📚 Chemo: platins, taxanes, bortezomib, ICIs, ART: didanosine, stavudine, zalcitabine, Abx: metronidazole, linezolid, quinolones, nitrofurantoin, TB: isoniazid, dapsone, Amiodarone

⚪ Just like we give high-dose IV thiamine for Wernicke-Korsakoff, empiric IV thiamine should also be given for acute polyneuropathy if any signal at all for malabsorption/malnourishment (”IVT > IVIg”)

🚰 Lumbar Puncture (@MarcusVPinto)? The utility of the LP for acute polyneuropathy is not to confirm AIDP (i.e. Guillain-Barre), but to rule out other potential diagnoses, such as W. nile virus, other polio-like infections, sarcoidosis, & leptomeningeal malignant spread. Albuminocytologic dissociation is non-specific & only occurs in 50% of AIDP patients within the 1st week, & ~80% of patients after the 1st week. The sensitivity increases to about ~90% after several weeks. The lack of specificity derives from numerous reasons for ↑ CSF protein > 45 mg/dL, including diabetes, spondylosis, & various inflammatory neuropathies. More importantly, if CSF protein is high but CSF cell count is > 50 cells/mm^3, this is a signal not for AIDP, but for infectious polyradiculitis or infiltrative process (e.g. leptomeningeal malignant spread)
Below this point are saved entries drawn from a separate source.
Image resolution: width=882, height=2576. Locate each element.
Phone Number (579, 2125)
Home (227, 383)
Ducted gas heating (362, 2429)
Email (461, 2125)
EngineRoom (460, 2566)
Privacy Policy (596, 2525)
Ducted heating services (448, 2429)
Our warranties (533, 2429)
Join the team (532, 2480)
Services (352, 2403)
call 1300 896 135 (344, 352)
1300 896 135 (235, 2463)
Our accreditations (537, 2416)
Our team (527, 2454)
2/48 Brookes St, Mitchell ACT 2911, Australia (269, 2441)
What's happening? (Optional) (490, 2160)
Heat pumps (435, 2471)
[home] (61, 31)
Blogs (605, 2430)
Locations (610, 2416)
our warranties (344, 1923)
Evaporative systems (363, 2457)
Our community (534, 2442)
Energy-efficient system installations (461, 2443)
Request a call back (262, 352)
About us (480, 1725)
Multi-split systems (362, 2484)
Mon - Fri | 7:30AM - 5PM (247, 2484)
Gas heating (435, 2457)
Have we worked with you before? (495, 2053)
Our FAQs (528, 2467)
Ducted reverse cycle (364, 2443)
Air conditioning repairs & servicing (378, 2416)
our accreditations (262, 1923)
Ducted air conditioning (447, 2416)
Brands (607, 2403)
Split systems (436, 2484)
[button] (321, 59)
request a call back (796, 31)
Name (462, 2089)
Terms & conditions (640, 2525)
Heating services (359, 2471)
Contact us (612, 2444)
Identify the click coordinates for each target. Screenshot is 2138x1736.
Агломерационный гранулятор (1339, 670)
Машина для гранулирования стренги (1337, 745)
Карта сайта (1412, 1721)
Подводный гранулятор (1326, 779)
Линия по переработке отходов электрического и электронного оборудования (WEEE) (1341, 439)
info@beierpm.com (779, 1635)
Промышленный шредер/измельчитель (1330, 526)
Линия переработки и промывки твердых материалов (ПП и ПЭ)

⚡ EMG/NCS? UpToDate authors recommend this for: 1) High suspicion polyneuropathy w/o a clear etiology 2) Severe vs. rapidly-progressive 3) Atypical features (i.e. asymmetry, non-length dependent, motor predominance, acute onset, dysautonomia). Overall, this is helpful to determine myopathy vs. neuropathy, axonal vs. demyelinating, polyneuropathy vs. other neuropathy (e.g. lumbar stenosis mediated radiculopathy, myelopathy)

• Autoimmune screen: ANA, CCP/RF, SSA/SSB, Cryoglobulins/HCV/HBV, TTG/Gliadin

• Nodo-paranodopathy antibodies: ganglioside panel, Demyelinating neuropathy panel, Motor neuropathy panel

• Paraprotein screen (VEGF, IL-6, Gammopathy panel) & Paraneoplastic antibody panel (anti-Hu, numerous others)

• Heavy metal screen: Pb, Hg, As, Cd, Th

• Nerve biopsy (AFB stain & culture for leprosy, Congo stain for amyloidosis, H&E for vasculitis & sarcoidosis) & Fat pad aspirate

• Porphyria screen: urine porphobilinogen/porphyrin

• Genetic sequencing: inherited TTR amyloidosis, other hereditary

• Cervical myelopathy: consider if weakness of all 4 limbs ⊕ mixed UMN/LMN signs (as in ALS)

Motor Neurons 🎭

• ALS: a more common cause of hospital admission than all of the 3rd-pass causes. Requires thorough examination for bulbar & UMN signs. Of note, up to ~20% of ALS patients may also exhibit peripheral neuropathy (i.e. patient may be labeled as having “motor-predominant polyradiculopathy”)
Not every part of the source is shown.